One company now under the spotlight is popular clothing company Forever 21, which is cutting non-management employees’ hours to just under the 30-hour minimum in which ObamaCare deems as “full-time” work.
“Companywide, Forever 21 recently audited its staffing levels, staffing needs and payroll in conjunction with reviewing its overall operating budget,” reads a leaked memo by Forever 21’s Associate Director of Human Resources. “As a result, we are reducing a number of full-time non-management positions. This includes full-time Stock Associates, Sales Associates, Store Maintenance Associates, Accessory Specialists and Cashiers.”
If enrolled in any of the company’s medical, dental, vision, or other health-benefit plans, the memo continues, coverage for employees who received the letter will end effective August 31. Moreover, they will be reduced to a work schedule not exceeding 29.5 hours per week, dipping below the 30-hour minimum that ObamaCare mandates for mid- and large-sized businesses to provide health benefits.

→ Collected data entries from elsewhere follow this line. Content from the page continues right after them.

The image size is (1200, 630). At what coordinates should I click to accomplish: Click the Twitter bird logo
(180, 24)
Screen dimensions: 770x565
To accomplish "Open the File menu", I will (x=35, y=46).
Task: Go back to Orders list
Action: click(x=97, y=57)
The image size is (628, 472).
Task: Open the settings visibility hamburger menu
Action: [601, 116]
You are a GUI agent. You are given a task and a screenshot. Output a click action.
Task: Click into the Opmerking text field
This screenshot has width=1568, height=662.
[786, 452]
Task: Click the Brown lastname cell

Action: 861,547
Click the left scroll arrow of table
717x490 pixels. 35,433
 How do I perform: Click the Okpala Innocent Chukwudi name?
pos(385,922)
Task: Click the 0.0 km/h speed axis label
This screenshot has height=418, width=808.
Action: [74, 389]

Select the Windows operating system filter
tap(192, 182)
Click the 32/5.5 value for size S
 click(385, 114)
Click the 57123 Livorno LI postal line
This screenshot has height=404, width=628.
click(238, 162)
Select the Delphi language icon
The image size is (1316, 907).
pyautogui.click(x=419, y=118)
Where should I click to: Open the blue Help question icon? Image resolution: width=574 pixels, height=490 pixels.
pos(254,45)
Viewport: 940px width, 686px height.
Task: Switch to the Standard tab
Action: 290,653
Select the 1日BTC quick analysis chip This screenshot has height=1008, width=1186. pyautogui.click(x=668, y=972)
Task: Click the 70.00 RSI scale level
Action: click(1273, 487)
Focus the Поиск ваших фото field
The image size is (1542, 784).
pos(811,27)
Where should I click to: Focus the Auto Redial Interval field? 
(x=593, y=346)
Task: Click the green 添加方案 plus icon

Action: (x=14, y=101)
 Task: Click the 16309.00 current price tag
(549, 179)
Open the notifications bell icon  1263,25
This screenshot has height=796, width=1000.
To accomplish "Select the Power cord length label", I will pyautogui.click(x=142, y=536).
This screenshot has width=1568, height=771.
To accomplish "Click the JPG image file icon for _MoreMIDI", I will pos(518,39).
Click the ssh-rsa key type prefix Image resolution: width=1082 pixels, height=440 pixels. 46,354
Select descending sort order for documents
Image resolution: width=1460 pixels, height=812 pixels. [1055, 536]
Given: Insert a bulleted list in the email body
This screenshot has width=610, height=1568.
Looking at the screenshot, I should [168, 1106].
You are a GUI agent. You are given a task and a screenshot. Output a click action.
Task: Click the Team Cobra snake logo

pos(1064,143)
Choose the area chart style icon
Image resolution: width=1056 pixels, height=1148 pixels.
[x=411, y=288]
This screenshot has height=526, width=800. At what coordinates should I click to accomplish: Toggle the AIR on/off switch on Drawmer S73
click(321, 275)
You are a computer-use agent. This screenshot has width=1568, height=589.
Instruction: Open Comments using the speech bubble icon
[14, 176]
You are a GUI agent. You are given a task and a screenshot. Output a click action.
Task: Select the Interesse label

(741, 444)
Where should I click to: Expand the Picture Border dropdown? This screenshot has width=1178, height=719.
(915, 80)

Many are protesting Forever 21’s shift to part-time hours, as critics post disparaging messages on the company’s Facebook page and rebuke the company on other social mediums. Other observers underscore the practical business reasons for the move — including the pricing impact on consumers — while noting the burdens of Obama’s landmark healthcare law. Maggie O’Neill of PolicyMic.com explains:
Although the ethical nature of Forever 21’s decision is debatable, it is both rational and understandable. A company that boasts regularly low prices and frequent, sensational sales, Forever 21's competitive success is largely dependent upon its ability to maintain low manufacturing and operational costs. The ACA is an undeniable burden on this principle, and Forever 21’s management has the prerogative to take any legal measures necessary to avoid raising the costs of its products.